Exercise directions »
Every record below needs to be set down exactly. Pictures do not belong in the copy.

Stored dataset items:
--

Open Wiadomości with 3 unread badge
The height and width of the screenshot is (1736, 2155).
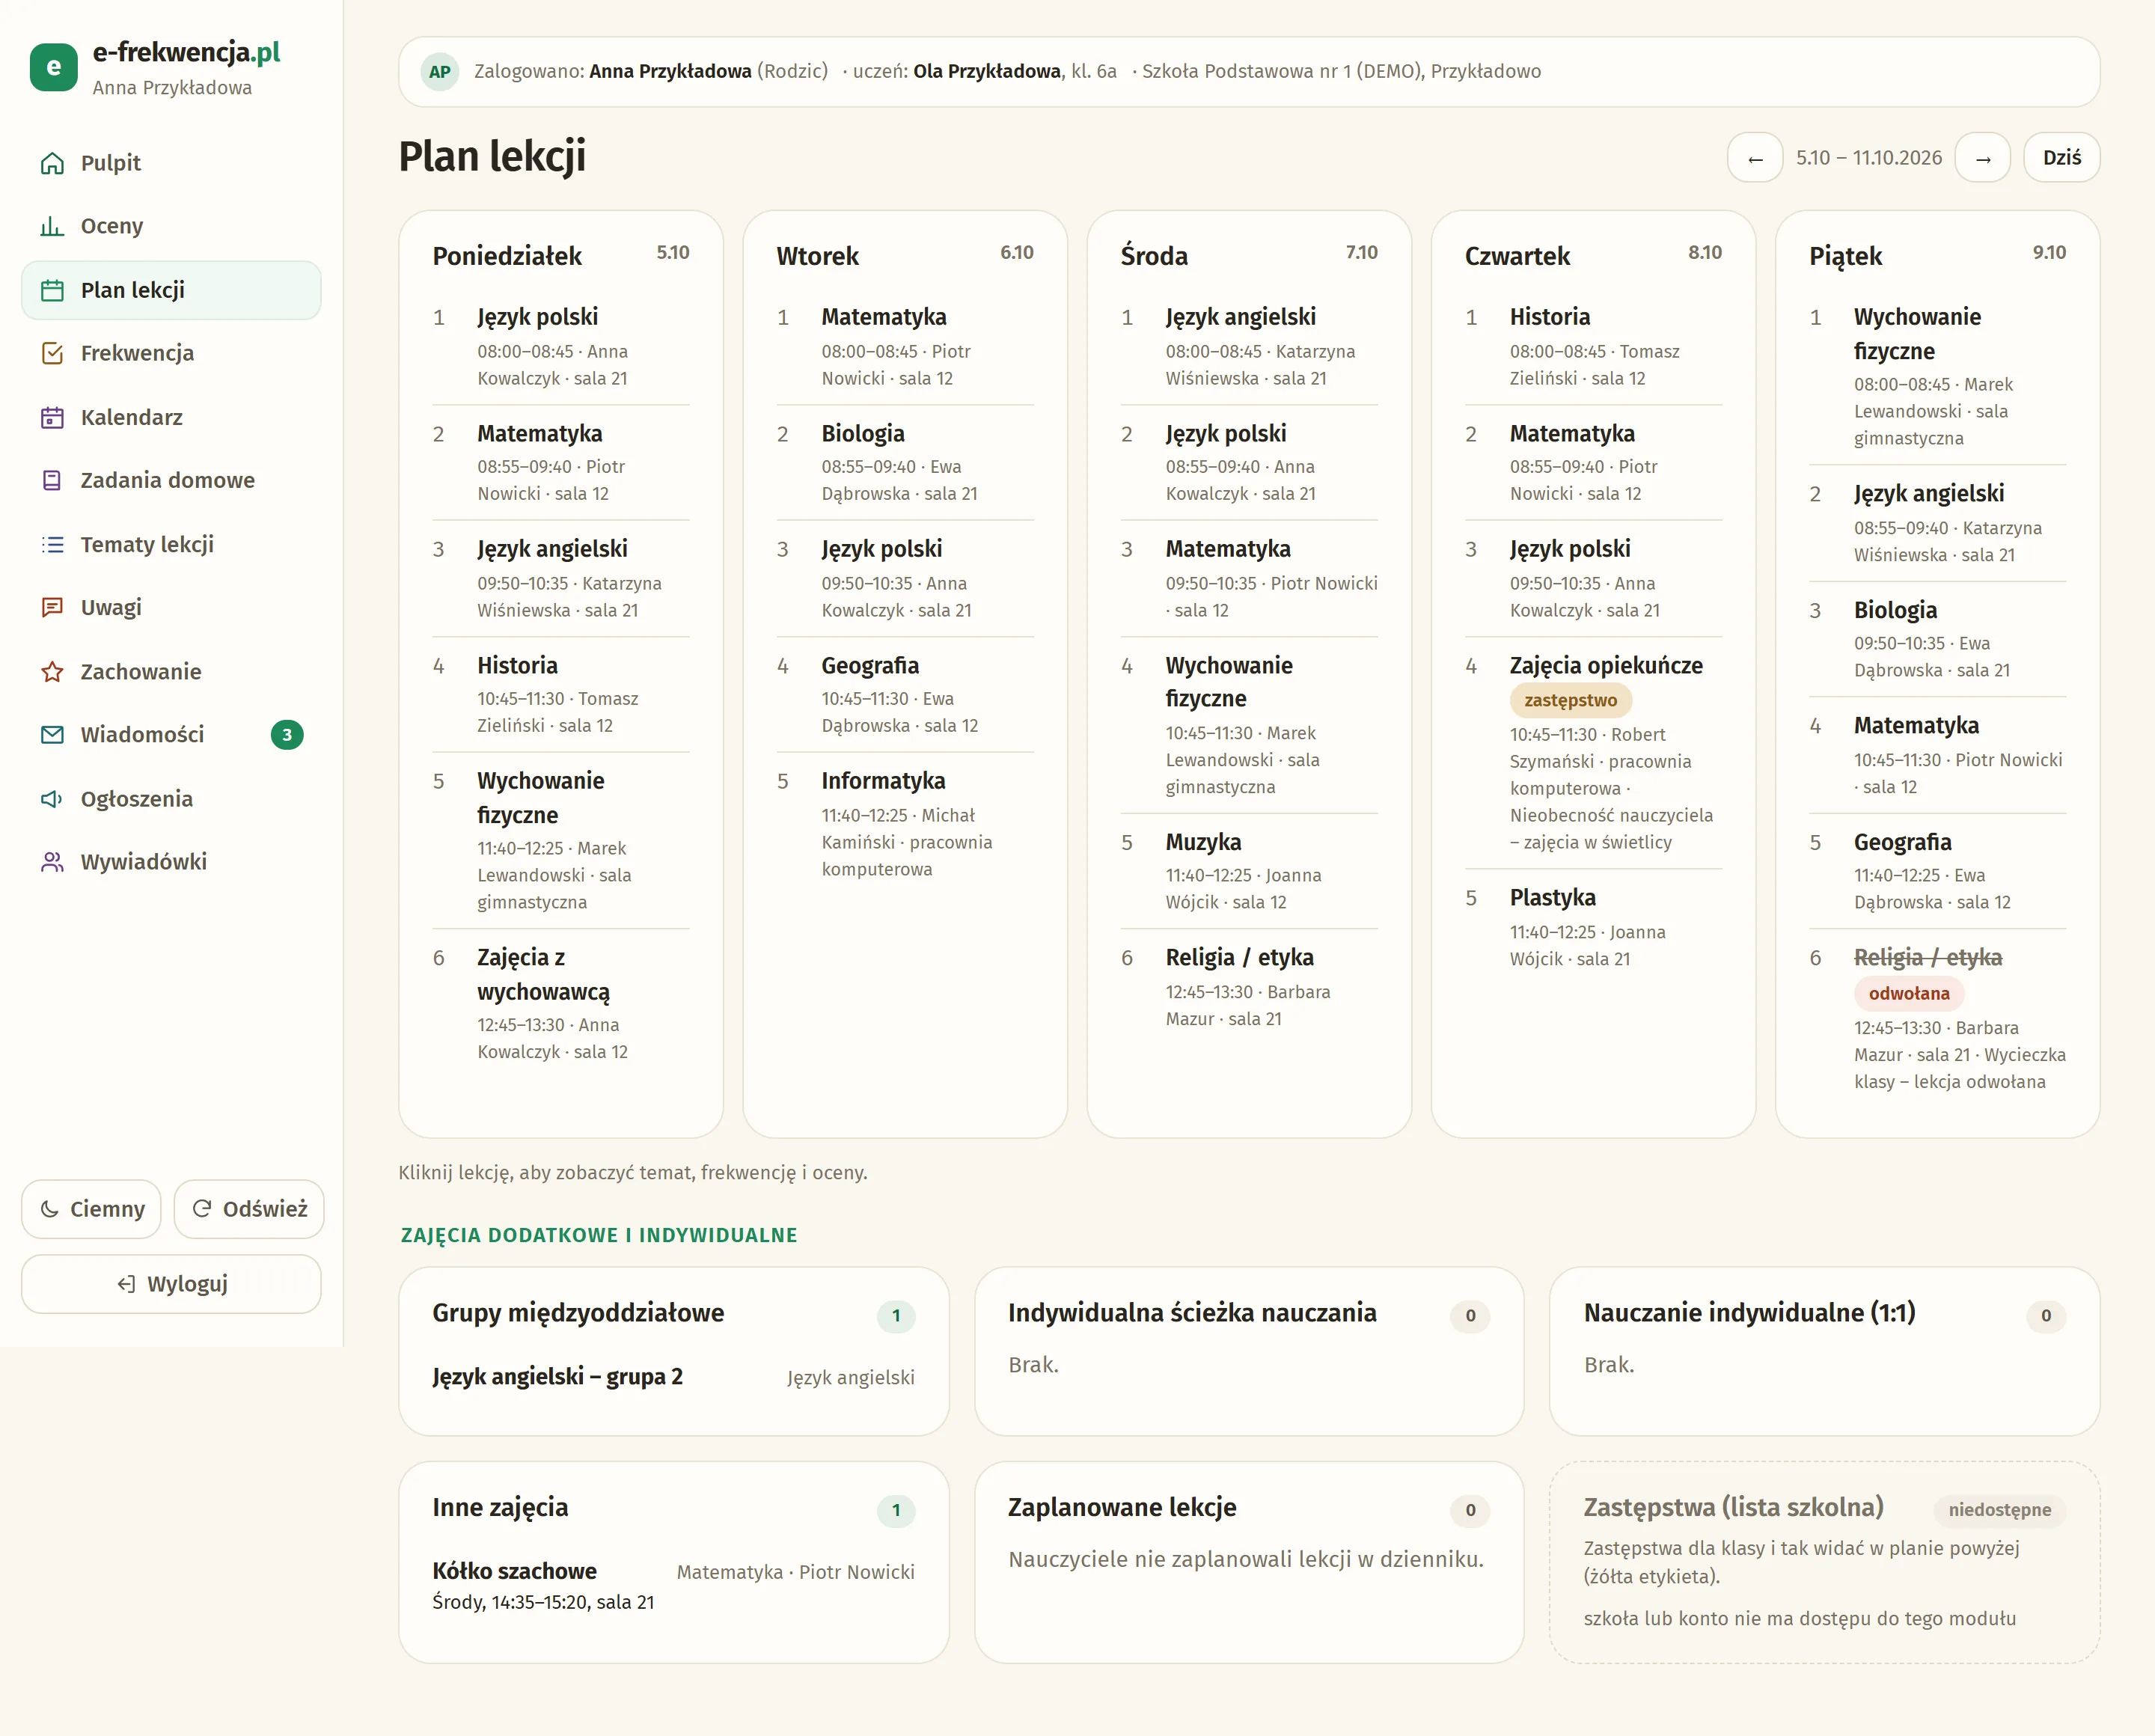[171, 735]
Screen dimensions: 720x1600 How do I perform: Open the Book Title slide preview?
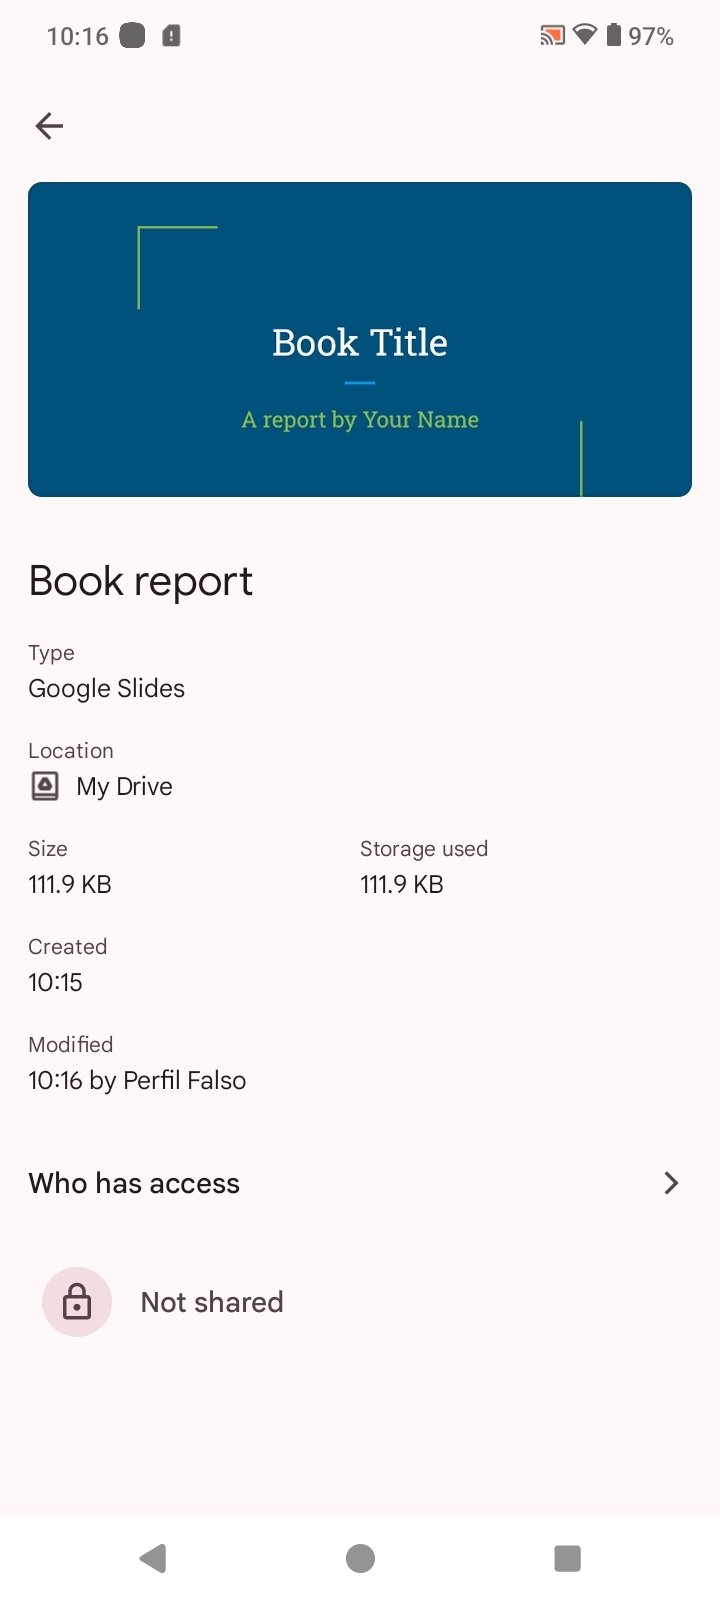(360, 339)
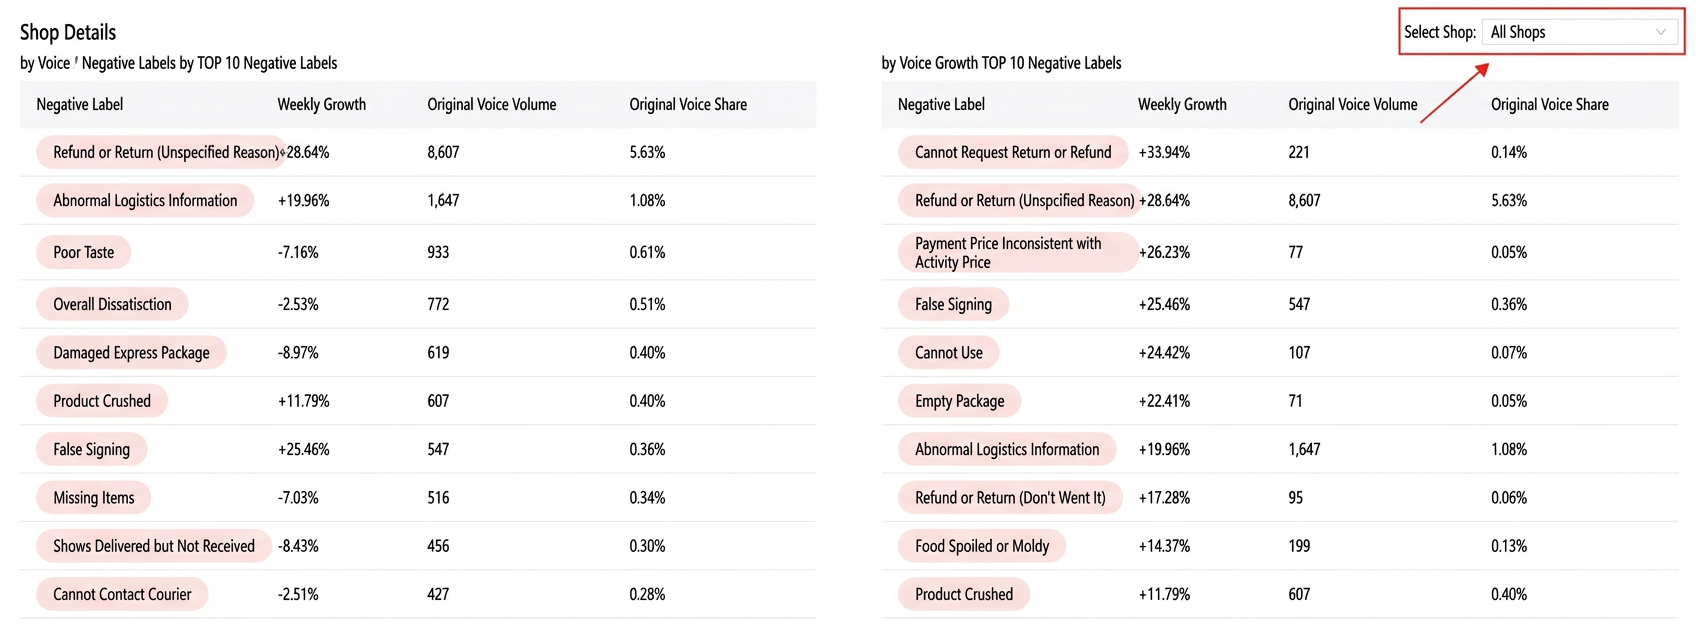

--

Your response »
Open Wiadomości with 3 unread badge
The height and width of the screenshot is (1736, 2155).
[171, 735]
Screen dimensions: 720x1600 How do I perform: Open the Book Title slide preview?
(360, 339)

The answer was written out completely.